Another hypothesis could be the inflammatory episode in the left eye that was clinically diagnosed as scleritis with associated anterior uveitis. This inflammatory episode could also have been a viral anterior uveitis, although the iris transillumination in this case was very diffuse and not sectorial or localised as mostly can be seen in VZV or HSV anterior uveitis. However, the case by Nascimento et al. [7] showed presumed HSV-related uveitis with similar diffuse patchy iris transillumination. Furthermore, the clinical presentation was similar as the main complaints were pain and redness of the eye. We did not measure a raised intraocular pressure at any of the visits. Moreover, our patient did not suffer any previous episode of uveitis, so the diffuse iris transillumination would be very pronounced to be caused by just one episode of uveitis that promptly responded to treatment.

4. Conclusion

We report a case of unilateral acute iris transillumination matching the clinical image of BAIT, where the fellow eye recently presented a presumed exogenous endophthalmitis after vitrectomy but did not develop any iris transillumination.

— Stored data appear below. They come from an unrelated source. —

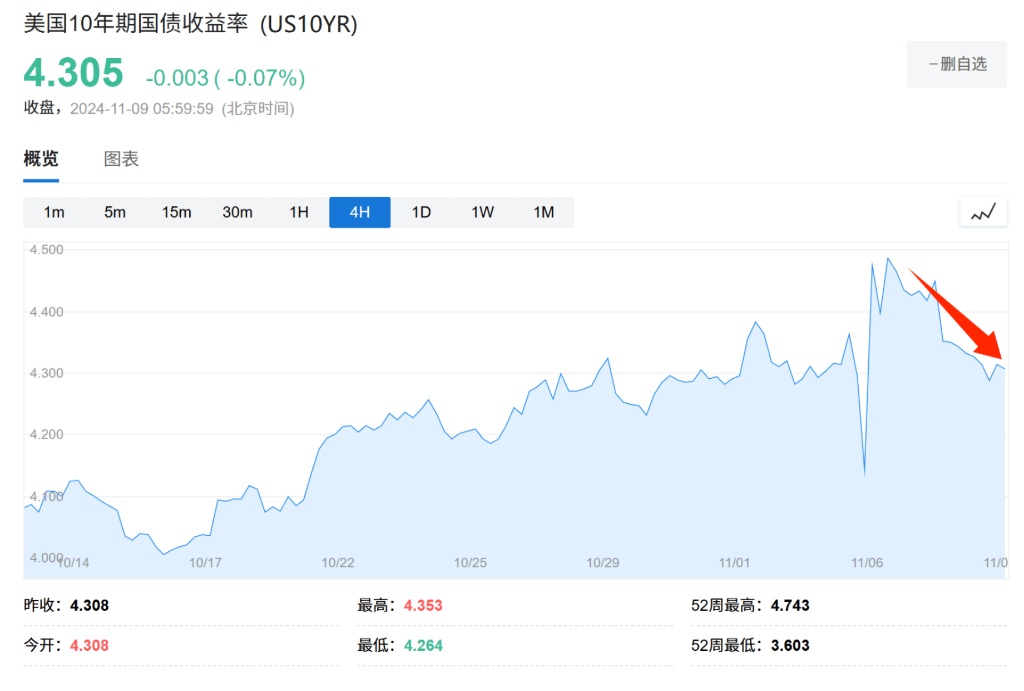Click the 11/01 date marker on axis
1024x691 pixels.
coord(735,563)
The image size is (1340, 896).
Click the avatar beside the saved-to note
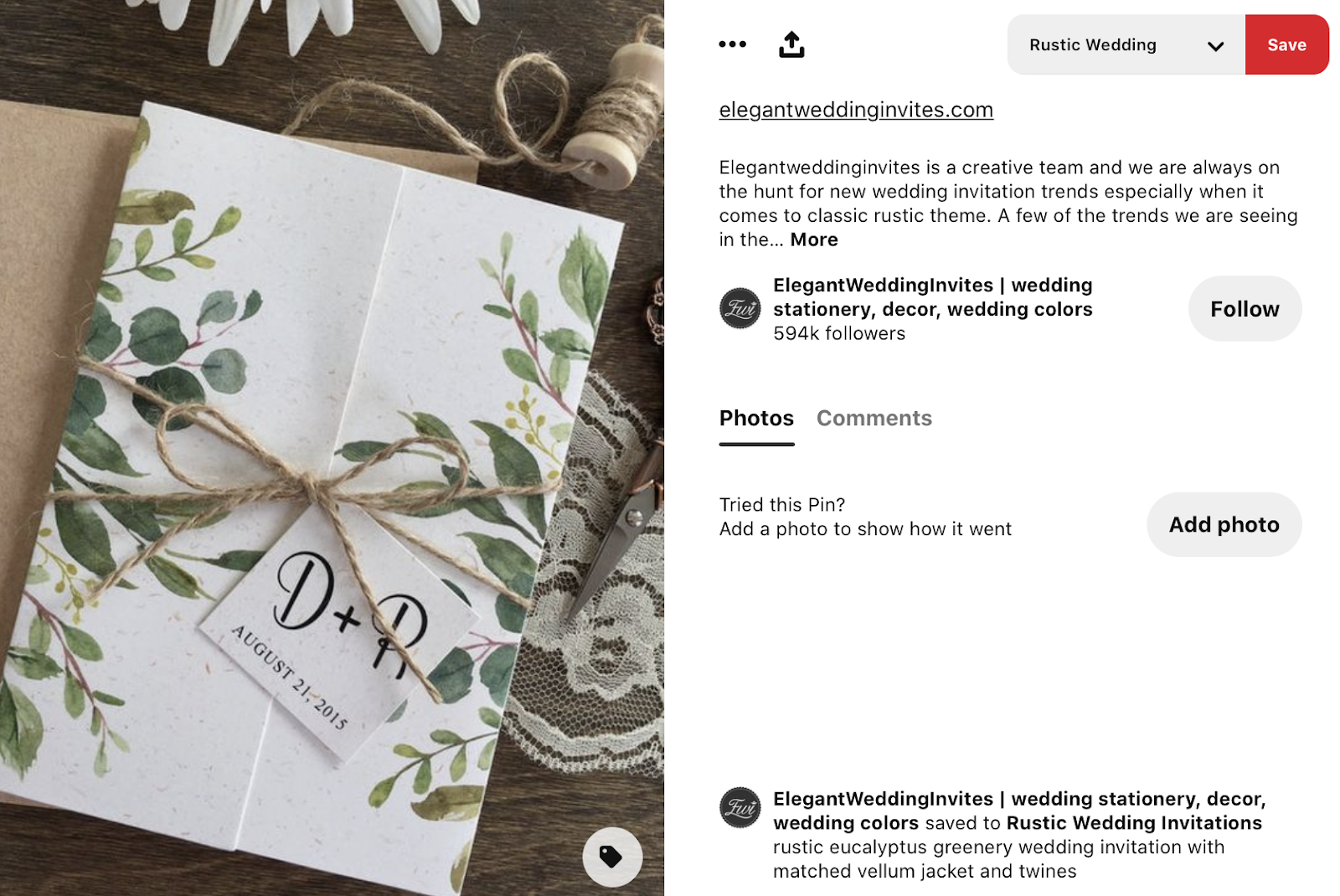click(x=740, y=808)
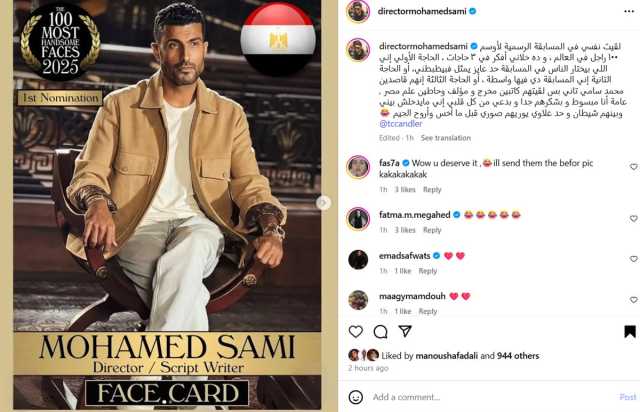Click the Post comment button
The height and width of the screenshot is (412, 640).
click(x=628, y=397)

This case might illustrate that there could be one or more protective factors preventing the fellow eye from developing the classic BAIT clinical image. Whether this was the previous vitrectomy, injection of vancomycin, or administration of topical steroids or chloramphenicol requires further investigation.

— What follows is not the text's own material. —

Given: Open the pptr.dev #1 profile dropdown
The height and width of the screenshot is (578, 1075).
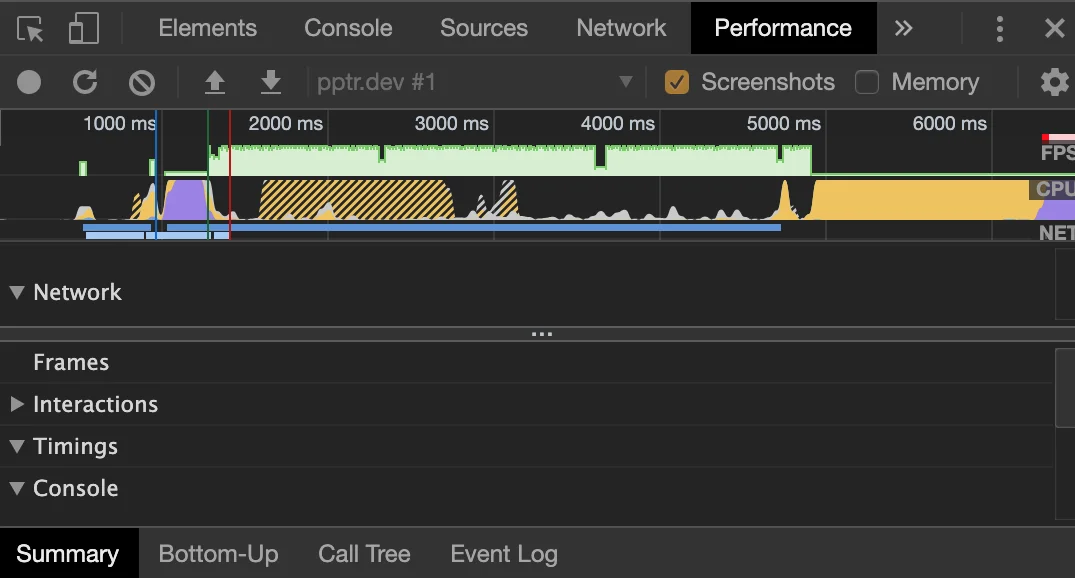Looking at the screenshot, I should click(626, 82).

The patient provided oral informed consent that was documented in the presence of a witness.

Conflicts of Interest

The authors declare no conflicts of interest.

Author Contributions

Olivier Lambrechts: investigation, writing—original draft, project administration, and writing—review and editing. Luc Van Os: conceptualization, writing—original draft, supervision, and validation.

Funding

No funding was received for this research.

Data Availability Statement

The data that support the findings of this study are available on request from the corresponding author. The data are not publicly available due to privacy or ethical restrictions.